- [Record extracts]:
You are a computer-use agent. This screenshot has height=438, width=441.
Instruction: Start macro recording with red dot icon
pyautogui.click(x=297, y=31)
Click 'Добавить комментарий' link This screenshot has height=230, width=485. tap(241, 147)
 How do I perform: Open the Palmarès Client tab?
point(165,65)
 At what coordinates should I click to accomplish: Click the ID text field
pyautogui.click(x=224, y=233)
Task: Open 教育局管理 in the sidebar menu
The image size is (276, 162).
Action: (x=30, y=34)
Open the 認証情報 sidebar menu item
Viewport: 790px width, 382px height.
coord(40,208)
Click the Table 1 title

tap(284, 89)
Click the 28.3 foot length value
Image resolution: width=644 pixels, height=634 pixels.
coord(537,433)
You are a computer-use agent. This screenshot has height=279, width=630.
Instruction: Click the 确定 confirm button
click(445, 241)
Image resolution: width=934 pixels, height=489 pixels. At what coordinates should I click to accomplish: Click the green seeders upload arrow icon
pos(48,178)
--
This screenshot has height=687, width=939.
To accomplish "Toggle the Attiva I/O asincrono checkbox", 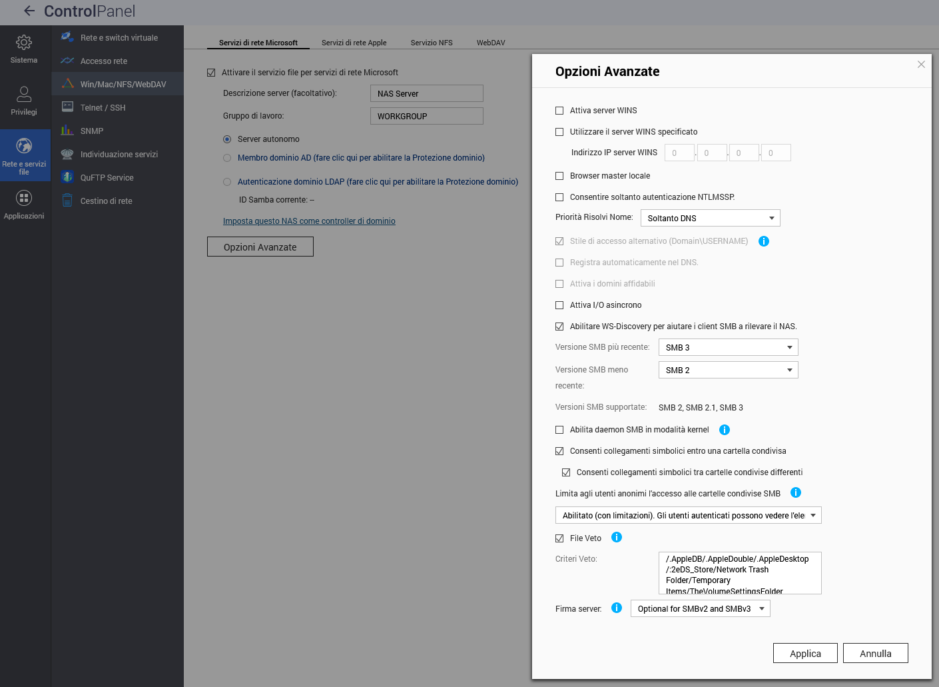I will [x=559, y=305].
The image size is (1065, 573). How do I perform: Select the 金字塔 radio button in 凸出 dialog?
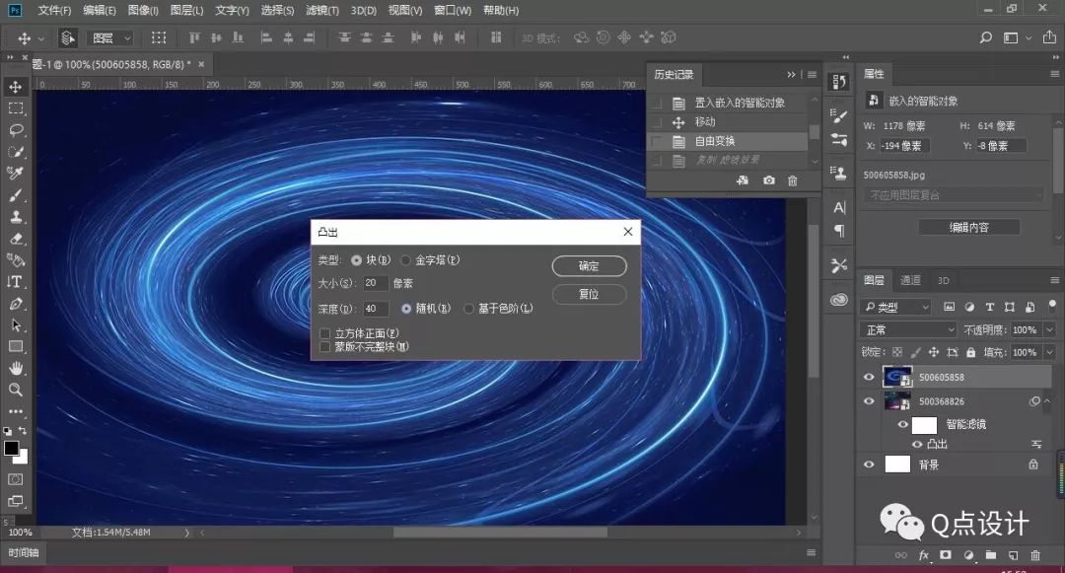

- [Problem details]:
Restate word for word the lines of the data above, starting at the line containing "Click 'Добавить комментарий'" and ending at the line containing "has height=279, width=630.", both included, and nothing more.

- [Reply to the exercise]:
Click 'Добавить комментарий' link This screenshot has height=230, width=485. tap(241, 147)
 How do I perform: Open the Palmarès Client tab?
point(165,65)
 At what coordinates should I click to accomplish: Click the ID text field
pyautogui.click(x=224, y=233)
Task: Open 教育局管理 in the sidebar menu
The image size is (276, 162).
Action: (x=30, y=34)
Open the 認証情報 sidebar menu item
Viewport: 790px width, 382px height.
coord(40,208)
Click the Table 1 title

tap(284, 89)
Click the 28.3 foot length value
Image resolution: width=644 pixels, height=634 pixels.
coord(537,433)
You are a computer-use agent. This screenshot has height=279, width=630.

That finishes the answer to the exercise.